● PROBLEM:
Find every line in the data that contains the word "header". Return each of those lines.
INPUT DATA: Begin
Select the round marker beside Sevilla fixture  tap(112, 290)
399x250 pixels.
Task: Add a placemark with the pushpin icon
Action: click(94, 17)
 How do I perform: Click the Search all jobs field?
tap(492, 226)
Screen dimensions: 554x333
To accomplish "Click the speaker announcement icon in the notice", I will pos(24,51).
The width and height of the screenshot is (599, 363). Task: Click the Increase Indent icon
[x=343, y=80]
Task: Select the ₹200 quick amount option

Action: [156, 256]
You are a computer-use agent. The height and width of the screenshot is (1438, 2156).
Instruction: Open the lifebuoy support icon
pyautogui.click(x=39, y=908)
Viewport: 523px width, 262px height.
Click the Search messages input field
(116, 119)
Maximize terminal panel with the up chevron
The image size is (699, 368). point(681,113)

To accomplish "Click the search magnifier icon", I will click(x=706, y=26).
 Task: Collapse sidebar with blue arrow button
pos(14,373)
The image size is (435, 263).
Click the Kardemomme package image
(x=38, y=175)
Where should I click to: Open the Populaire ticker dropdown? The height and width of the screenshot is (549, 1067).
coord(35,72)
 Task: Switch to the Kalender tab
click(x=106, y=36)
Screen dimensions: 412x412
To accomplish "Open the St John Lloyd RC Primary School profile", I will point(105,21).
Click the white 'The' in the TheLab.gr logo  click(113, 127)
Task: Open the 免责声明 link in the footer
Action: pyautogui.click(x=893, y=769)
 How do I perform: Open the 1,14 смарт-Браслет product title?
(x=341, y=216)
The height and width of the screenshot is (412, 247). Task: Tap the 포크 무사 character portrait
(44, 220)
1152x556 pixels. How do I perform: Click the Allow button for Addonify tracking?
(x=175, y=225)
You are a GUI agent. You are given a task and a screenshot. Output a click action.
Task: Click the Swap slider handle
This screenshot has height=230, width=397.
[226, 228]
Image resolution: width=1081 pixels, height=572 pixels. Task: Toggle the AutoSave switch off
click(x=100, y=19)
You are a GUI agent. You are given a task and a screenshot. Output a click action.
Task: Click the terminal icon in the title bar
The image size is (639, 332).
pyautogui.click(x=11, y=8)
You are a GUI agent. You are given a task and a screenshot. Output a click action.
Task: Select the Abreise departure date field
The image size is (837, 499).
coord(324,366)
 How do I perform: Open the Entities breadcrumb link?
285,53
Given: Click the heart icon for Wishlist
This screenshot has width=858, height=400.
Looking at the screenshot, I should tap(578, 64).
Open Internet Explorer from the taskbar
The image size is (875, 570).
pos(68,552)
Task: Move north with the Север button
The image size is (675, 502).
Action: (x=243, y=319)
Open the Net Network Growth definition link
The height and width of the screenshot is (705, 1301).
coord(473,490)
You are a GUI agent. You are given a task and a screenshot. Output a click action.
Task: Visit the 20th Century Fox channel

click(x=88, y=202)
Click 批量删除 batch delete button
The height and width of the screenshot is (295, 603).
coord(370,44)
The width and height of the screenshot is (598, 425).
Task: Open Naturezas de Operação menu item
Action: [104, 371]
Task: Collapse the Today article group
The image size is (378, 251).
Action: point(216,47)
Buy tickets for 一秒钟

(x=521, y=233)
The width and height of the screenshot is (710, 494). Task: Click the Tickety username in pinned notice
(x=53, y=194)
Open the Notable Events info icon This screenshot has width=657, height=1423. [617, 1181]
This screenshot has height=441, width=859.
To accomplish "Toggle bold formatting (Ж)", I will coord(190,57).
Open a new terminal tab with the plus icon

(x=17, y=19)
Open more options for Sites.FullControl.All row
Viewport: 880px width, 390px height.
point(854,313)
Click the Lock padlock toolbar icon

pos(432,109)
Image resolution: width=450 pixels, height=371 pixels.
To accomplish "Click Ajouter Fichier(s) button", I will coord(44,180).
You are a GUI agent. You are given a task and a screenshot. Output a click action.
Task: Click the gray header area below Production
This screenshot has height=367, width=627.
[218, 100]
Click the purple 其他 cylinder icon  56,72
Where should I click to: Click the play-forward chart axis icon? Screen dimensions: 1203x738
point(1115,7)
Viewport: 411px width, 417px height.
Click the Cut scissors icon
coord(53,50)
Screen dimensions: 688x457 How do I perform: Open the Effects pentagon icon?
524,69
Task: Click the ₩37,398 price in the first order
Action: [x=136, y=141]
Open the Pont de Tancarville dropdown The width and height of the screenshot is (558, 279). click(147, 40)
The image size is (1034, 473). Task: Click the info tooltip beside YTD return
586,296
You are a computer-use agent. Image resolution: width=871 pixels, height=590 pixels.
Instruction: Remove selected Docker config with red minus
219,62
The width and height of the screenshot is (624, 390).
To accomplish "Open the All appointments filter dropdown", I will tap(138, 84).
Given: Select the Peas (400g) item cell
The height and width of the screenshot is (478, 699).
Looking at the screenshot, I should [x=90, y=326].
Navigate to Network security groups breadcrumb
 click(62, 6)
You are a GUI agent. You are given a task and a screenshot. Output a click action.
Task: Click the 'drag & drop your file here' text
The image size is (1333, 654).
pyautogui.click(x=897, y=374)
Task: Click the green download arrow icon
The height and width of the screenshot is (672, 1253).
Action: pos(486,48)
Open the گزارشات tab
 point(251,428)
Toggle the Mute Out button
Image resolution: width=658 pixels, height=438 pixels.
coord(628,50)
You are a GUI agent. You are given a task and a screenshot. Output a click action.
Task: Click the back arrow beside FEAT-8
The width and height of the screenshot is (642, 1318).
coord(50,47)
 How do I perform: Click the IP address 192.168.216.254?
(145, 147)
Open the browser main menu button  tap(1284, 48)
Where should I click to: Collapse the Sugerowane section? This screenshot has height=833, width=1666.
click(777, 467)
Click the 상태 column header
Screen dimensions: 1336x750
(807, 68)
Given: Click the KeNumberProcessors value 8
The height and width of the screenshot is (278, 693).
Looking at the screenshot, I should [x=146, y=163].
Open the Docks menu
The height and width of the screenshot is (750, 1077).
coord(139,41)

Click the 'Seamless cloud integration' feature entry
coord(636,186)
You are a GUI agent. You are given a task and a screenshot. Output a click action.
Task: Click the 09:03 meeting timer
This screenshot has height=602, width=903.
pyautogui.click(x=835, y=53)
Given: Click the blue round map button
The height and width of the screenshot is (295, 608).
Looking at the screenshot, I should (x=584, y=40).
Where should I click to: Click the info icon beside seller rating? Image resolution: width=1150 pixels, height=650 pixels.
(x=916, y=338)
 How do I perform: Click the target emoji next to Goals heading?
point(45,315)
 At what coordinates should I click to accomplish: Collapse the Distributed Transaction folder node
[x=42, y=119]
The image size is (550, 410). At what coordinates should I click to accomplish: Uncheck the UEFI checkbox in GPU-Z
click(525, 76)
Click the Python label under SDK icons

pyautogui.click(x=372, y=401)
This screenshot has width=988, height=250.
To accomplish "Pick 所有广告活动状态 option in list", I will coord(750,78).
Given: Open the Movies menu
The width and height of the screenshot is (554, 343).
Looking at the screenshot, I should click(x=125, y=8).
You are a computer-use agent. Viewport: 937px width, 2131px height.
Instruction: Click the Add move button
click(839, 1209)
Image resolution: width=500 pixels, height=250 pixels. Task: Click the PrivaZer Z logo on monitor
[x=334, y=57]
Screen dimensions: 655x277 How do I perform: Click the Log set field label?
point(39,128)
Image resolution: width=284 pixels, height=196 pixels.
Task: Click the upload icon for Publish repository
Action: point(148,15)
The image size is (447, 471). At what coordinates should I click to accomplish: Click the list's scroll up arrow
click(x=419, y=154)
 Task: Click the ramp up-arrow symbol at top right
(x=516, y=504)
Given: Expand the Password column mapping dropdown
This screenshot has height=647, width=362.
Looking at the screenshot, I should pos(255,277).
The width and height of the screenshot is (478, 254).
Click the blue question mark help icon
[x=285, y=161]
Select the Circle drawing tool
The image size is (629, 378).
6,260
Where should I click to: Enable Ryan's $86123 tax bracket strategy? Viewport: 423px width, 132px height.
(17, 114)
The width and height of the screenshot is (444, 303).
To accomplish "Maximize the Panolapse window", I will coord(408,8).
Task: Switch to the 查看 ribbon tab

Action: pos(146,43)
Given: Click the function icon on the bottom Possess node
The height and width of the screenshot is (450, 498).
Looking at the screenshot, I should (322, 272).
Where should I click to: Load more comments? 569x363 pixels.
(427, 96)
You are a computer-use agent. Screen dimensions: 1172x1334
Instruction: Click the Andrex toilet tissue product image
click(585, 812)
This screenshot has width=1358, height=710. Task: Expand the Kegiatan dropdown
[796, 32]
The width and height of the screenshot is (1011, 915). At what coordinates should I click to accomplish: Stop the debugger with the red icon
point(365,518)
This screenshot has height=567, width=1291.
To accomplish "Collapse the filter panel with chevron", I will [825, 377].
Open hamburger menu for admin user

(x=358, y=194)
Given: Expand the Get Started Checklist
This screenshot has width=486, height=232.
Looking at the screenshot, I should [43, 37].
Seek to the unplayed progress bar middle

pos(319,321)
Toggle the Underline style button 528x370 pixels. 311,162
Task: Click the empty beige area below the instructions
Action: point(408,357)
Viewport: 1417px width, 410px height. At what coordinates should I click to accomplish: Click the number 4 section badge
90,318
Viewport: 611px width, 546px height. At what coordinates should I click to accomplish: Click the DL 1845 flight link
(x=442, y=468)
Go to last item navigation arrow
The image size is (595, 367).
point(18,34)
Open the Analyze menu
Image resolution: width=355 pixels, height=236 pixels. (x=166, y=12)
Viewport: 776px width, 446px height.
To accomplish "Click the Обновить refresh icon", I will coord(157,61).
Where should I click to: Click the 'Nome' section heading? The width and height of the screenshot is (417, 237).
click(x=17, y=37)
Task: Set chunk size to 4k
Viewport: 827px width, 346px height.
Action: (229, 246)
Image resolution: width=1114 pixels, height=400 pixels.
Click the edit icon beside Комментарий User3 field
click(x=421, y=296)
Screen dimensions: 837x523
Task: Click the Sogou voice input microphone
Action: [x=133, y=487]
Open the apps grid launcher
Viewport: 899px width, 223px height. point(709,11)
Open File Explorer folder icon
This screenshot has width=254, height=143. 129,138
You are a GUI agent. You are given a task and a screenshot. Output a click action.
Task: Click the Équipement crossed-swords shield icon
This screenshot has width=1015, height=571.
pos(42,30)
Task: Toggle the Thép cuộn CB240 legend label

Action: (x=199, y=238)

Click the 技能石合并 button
INPUT DATA: End
● THE COMPLETED TASK:
Task: Click the gray header area below Production
Click the 상태 column header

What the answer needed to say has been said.